De todas formas, fue precisamente la PAH de Barcelona la primera en ocupar pisos en una finca de propiedad vertical comprada por un fondo de inversión especializado en “pases” (es decir, este proceso de comprar, expulsar, rehabilitar y vender). Se trata de 7 viviendas en el n.º 477 de calle Aragó propiedad de Noverty SL. Una empresa administrada por el israelí Alon Ozer Yunger que tiene interpuesta una querella criminal por el Observatori DESC por contratar a la empresa Desokupa para hacer desahucios fuera de la ley y que es propietaria de 5 bloques en el barrio de Poble-Sec como denunció el Sindicat de Barri de Poble-Sec.

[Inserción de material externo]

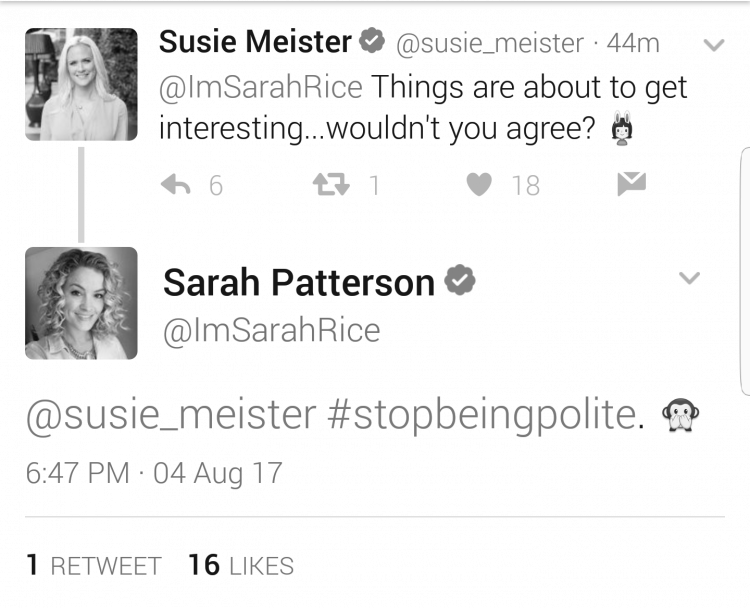View who retweeted via 1 RETWEET

pos(94,565)
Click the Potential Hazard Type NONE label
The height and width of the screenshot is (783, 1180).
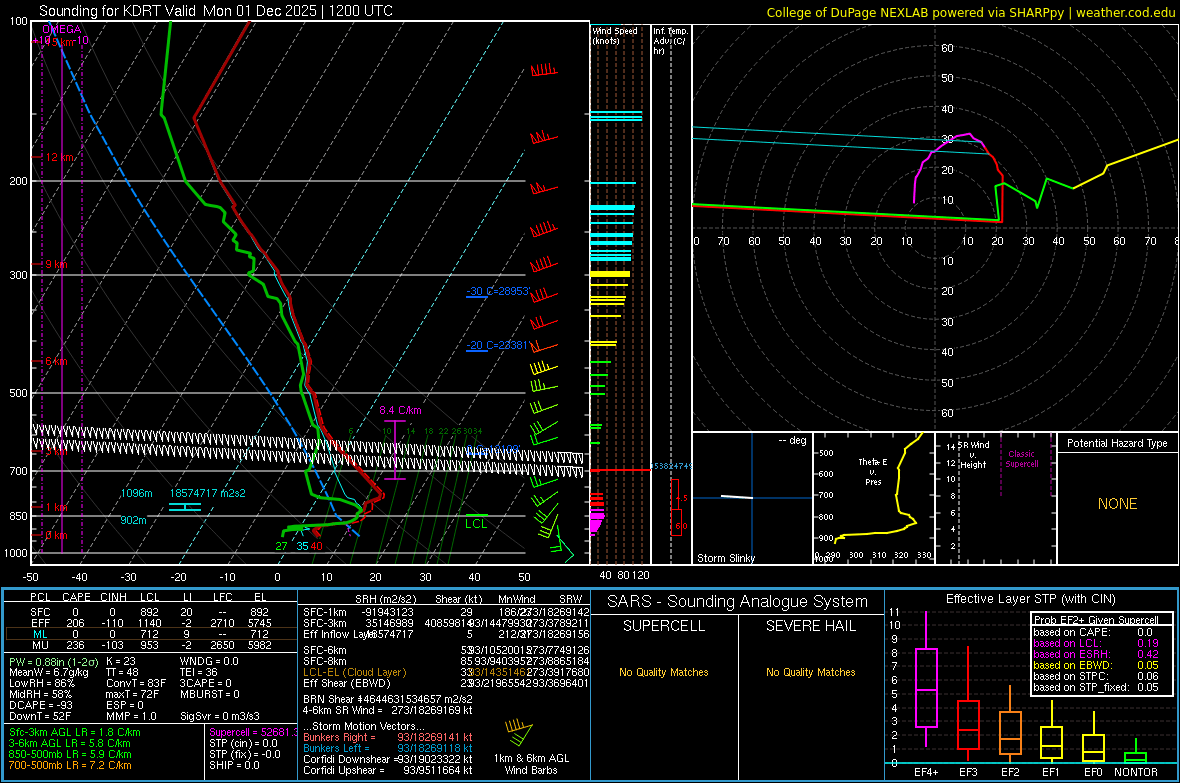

Sin embargo, los fondos de inversión continúan ganando por goleada pese a estos avances en la autodefensa vecinal. Un reportaje de La Directa en abril localizaba (y situaba en un mapa interactivo colaborativo) 76 bloques de propiedad vertical  que habían sido comprados por diferentes tipos de empresas dedicadas a la especulación inmobiliaria y esta misma semana la propia Directa ha informado de 6 nuevos bloques comprados por un fondo francés en el barrio de Poblenou. Las ocupaciones no han sido la única respuesta y ya hace meses que las vecinas de algunos de estos bloques se están organizando. Uno de los casos más emblemáticos es Leiva 37 en el barrio de Hostafrancs, dónde los alquileres han subido un 40% el último año, y que ha conseguido que el Ayuntamiento compre el bloque para dedicarlo a alquiler social. Otros bloques que se han organizado son los de la calle Lancaster del Raval, Entença 151, Roger de Flor 39, Tetuan 31 o Nou de la Rambla 128. El Sindicat de Llogateres está apoyando la construcción de una red de bloques en lucha en la que participan algunos de estos.

El problema con la compra de fincas de propiedad vertical convive con muchos otros como los pisos turísticos ilegales, los pisos vacíos en manos de bancos o la pobreza energética. Otro colectivo que anunció la ocupación de 7 viviendas en un bloque fue el Grup d’Habitatge de Sants que reforzó así a 3 familias que ya estaban ocupando en Llança 29, un bloque propiedad de la SAREB. Este mismo colectivo lleva más de un mes apoyando la lucha de las vecinas del Bloque Sugranyes para conseguir que el Ayuntamiento de Barcelona garantice el acceso al agua potable en el edificio.